* [The task]: Retype the items verbatim, from the line containing "Click the 황색203호 ingredient" through the line containing "[x=1368, y=163]", both lines included.

* [Dataset]:
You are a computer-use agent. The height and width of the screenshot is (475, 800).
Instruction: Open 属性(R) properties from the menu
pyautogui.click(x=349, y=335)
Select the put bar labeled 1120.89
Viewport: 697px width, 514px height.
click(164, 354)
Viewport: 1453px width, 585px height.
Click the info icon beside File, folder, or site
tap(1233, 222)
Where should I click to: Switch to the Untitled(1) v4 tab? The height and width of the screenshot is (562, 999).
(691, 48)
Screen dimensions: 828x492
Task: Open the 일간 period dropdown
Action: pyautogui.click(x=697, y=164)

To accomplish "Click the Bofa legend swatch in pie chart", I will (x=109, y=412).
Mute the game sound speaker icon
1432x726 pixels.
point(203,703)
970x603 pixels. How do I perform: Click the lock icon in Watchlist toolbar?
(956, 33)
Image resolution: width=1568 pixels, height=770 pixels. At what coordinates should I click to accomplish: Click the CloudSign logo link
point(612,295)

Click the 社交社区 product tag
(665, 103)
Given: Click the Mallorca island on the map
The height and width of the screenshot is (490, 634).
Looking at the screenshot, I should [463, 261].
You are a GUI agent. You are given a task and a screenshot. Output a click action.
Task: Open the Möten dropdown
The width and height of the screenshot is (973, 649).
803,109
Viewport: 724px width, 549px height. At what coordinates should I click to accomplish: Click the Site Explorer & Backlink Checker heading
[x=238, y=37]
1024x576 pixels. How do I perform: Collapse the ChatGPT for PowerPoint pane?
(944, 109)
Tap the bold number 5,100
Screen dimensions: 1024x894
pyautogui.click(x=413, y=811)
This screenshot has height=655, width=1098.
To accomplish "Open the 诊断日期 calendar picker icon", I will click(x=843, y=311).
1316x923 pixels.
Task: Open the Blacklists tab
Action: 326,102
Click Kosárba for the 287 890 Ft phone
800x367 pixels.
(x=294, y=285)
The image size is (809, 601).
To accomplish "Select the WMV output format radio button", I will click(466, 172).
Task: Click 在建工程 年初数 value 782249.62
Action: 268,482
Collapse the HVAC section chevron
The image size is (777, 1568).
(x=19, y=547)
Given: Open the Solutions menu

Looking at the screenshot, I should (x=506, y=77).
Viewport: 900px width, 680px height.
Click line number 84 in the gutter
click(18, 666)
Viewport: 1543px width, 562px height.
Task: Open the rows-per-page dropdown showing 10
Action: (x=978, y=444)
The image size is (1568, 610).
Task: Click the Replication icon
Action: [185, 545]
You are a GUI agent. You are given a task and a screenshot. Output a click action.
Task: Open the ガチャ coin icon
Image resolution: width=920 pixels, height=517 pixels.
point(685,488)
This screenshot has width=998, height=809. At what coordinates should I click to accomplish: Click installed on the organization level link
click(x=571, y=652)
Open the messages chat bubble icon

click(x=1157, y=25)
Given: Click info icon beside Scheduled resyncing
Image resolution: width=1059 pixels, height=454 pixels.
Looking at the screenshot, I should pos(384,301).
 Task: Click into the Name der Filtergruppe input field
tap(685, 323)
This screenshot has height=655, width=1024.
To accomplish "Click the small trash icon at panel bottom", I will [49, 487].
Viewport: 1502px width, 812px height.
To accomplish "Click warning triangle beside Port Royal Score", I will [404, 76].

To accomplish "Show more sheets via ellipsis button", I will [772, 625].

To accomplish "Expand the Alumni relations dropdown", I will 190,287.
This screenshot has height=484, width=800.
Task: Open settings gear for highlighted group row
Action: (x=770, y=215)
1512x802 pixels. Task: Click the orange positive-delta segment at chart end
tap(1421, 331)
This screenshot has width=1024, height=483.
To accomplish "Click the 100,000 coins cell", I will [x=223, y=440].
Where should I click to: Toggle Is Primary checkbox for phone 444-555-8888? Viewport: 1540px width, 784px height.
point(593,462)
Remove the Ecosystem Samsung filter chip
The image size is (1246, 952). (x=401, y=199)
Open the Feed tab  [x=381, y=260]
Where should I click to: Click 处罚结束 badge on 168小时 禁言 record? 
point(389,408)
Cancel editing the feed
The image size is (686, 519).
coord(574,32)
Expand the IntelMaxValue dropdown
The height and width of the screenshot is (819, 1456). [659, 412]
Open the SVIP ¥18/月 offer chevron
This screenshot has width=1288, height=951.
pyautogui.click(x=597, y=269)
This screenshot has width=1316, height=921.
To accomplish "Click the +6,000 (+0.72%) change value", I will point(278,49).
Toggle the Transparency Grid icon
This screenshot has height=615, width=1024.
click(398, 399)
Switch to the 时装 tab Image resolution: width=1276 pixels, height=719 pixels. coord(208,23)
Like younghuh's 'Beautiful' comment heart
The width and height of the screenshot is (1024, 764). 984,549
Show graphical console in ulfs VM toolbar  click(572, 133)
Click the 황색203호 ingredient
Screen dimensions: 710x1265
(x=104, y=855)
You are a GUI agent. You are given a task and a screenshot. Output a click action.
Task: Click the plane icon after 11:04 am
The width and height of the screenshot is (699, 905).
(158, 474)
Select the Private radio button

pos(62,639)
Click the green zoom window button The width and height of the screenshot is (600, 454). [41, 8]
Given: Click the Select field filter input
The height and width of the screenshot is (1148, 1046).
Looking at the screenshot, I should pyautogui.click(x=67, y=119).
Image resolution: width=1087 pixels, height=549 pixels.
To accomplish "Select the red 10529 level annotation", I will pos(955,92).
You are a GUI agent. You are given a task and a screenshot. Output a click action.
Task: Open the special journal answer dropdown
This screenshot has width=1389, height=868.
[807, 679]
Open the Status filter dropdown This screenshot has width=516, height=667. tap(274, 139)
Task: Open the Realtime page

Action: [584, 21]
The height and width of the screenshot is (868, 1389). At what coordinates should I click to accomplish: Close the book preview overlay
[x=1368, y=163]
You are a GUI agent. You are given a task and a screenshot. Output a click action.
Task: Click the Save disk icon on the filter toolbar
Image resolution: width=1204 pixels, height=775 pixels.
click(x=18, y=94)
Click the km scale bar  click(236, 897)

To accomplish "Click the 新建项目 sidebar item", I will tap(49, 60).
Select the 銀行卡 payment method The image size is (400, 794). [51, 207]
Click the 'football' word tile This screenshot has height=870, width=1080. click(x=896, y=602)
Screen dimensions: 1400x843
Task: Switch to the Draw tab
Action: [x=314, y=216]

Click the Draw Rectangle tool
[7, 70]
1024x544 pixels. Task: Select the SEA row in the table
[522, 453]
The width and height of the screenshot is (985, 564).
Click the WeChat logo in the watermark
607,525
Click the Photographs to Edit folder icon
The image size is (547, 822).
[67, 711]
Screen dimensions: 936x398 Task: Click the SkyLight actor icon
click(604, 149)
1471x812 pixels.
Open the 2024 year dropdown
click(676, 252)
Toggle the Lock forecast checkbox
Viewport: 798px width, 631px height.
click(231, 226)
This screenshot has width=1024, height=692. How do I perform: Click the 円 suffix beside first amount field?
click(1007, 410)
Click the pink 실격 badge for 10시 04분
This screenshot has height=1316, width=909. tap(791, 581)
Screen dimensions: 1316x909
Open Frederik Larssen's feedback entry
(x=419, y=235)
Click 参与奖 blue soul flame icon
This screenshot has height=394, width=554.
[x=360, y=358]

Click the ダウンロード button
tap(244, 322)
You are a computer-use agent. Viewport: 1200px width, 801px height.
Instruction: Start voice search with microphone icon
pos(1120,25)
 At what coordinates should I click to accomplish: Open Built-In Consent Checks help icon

* [Result of this task]:
Click the 황색203호 ingredient
Screen dimensions: 710x1265
(x=104, y=855)
You are a GUI agent. You are given a task and a screenshot. Output a click action.
Task: Click the plane icon after 11:04 am
The width and height of the screenshot is (699, 905).
(158, 474)
Select the Private radio button

pos(62,639)
Click the green zoom window button The width and height of the screenshot is (600, 454). [41, 8]
Given: Click the Select field filter input
The height and width of the screenshot is (1148, 1046).
Looking at the screenshot, I should pyautogui.click(x=67, y=119).
Image resolution: width=1087 pixels, height=549 pixels.
To accomplish "Select the red 10529 level annotation", I will pos(955,92).
You are a GUI agent. You are given a task and a screenshot. Output a click action.
Task: Open the special journal answer dropdown
This screenshot has width=1389, height=868.
[807, 679]
Open the Status filter dropdown This screenshot has width=516, height=667. tap(274, 139)
Task: Open the Realtime page

Action: [584, 21]
The height and width of the screenshot is (868, 1389). At what coordinates should I click to accomplish: Close the book preview overlay
[x=1368, y=163]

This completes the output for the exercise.